[GIVEN PROBLEM]:
Reproduce, word for word, the stretch of material from its first line through the line containing "pos(342,255)", including both of those lines.

(Records from a collection)

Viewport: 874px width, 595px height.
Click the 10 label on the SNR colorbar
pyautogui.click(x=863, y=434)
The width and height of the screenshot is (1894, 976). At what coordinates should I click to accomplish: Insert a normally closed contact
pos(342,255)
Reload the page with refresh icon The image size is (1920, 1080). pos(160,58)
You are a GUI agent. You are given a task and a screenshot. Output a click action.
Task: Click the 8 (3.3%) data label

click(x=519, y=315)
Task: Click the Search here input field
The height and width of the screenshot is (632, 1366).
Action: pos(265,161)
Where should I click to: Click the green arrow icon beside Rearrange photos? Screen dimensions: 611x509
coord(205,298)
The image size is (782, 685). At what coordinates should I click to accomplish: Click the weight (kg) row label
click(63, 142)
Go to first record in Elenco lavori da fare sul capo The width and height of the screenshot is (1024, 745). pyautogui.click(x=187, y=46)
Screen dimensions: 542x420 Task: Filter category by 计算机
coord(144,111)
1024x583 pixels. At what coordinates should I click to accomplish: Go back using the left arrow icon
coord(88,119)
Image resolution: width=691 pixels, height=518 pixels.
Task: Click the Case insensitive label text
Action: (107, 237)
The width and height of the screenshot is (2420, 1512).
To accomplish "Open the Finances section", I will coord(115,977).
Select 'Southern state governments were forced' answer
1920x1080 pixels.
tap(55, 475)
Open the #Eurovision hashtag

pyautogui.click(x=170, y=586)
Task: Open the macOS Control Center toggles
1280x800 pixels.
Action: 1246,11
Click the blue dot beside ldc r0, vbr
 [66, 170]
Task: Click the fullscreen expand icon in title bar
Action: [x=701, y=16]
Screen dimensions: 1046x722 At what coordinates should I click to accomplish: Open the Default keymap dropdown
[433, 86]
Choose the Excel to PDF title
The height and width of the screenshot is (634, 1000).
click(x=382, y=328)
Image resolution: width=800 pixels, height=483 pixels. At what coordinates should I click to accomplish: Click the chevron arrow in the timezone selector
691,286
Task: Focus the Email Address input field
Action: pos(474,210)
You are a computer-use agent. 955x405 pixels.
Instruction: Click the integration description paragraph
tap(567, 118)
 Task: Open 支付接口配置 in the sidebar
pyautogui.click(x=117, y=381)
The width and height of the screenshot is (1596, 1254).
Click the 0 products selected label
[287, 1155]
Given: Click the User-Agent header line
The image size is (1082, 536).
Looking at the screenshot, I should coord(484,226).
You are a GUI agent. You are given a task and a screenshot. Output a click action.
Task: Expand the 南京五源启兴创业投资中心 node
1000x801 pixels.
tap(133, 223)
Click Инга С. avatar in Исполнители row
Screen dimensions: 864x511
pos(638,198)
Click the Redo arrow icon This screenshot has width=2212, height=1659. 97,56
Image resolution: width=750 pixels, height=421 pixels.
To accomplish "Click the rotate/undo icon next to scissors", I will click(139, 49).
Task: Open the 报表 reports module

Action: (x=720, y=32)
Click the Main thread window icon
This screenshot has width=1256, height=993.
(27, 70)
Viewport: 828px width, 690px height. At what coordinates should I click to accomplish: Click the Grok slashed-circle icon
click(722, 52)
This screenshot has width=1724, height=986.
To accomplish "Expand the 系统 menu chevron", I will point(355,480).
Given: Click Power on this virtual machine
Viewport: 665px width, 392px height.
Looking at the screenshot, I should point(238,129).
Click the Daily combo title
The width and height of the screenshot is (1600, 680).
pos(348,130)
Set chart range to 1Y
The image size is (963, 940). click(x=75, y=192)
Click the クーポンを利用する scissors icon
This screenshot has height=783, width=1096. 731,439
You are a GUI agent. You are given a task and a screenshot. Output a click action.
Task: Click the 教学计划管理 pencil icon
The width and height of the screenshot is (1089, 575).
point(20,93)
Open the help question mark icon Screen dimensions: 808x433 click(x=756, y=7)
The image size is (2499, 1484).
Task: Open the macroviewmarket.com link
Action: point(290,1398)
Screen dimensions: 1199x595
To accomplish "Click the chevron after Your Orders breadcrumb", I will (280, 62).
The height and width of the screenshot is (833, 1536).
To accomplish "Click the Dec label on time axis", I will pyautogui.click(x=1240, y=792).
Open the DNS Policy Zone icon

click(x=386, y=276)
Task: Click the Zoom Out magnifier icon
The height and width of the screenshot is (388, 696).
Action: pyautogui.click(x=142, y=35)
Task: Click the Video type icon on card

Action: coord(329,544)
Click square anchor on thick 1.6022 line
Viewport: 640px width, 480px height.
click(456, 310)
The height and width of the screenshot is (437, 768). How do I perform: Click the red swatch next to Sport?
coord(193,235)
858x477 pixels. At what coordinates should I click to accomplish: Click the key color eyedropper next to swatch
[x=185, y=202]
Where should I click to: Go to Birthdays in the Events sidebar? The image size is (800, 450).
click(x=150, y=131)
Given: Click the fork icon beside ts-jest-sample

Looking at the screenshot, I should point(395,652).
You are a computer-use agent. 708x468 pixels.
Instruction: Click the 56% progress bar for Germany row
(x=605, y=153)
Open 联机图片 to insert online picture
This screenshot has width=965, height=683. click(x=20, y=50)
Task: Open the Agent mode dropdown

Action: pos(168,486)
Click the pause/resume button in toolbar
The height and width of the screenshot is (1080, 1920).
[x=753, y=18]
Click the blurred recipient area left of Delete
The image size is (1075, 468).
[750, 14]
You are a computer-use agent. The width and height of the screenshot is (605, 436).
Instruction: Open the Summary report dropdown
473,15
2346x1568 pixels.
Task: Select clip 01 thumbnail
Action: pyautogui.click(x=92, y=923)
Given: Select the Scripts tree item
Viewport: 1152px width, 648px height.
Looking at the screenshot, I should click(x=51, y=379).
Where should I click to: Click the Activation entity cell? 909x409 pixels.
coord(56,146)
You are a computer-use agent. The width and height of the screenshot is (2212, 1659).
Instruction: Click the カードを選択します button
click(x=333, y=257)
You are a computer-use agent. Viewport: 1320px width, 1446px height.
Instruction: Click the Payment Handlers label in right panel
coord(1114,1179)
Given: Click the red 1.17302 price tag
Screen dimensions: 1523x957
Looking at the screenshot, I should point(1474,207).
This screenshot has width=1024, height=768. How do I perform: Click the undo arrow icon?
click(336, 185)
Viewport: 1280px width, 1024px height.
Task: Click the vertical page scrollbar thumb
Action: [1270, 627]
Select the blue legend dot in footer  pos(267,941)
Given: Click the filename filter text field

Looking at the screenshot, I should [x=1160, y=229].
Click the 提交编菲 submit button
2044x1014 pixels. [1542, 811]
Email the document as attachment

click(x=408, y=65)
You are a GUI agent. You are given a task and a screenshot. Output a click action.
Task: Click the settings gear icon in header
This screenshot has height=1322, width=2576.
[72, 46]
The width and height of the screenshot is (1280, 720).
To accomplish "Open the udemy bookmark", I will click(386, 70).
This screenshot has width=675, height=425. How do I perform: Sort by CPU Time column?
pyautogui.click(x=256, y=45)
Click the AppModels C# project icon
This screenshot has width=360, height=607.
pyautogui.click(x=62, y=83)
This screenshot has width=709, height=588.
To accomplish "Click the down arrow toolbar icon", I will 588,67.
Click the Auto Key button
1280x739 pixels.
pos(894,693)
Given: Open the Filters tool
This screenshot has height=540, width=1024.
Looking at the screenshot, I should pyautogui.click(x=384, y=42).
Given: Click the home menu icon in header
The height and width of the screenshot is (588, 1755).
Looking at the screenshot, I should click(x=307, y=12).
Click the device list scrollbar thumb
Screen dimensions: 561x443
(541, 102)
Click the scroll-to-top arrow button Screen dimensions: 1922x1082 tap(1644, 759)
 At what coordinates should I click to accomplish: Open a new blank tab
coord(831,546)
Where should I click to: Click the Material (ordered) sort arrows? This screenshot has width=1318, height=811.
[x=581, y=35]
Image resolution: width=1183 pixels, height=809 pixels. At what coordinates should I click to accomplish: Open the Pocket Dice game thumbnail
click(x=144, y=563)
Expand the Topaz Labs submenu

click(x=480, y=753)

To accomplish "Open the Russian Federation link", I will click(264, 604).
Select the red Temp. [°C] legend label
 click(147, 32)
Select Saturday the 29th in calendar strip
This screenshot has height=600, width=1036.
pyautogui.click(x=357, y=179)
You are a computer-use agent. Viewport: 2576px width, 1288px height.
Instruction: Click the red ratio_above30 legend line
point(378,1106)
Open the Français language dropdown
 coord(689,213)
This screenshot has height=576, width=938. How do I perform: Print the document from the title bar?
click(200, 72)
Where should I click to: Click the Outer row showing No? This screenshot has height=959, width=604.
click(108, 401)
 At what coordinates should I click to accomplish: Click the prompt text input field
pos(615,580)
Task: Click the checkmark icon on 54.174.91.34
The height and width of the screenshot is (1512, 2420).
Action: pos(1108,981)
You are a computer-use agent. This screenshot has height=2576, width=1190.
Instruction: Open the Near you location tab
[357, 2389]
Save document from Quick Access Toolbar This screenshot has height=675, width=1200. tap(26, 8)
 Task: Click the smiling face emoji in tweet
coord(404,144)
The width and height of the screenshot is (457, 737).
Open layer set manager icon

[COMPLETE OUTPUT]:
Viewport: 874px width, 595px height.
Click the 10 label on the SNR colorbar
pyautogui.click(x=863, y=434)
The width and height of the screenshot is (1894, 976). At what coordinates should I click to accomplish: Insert a normally closed contact
pos(342,255)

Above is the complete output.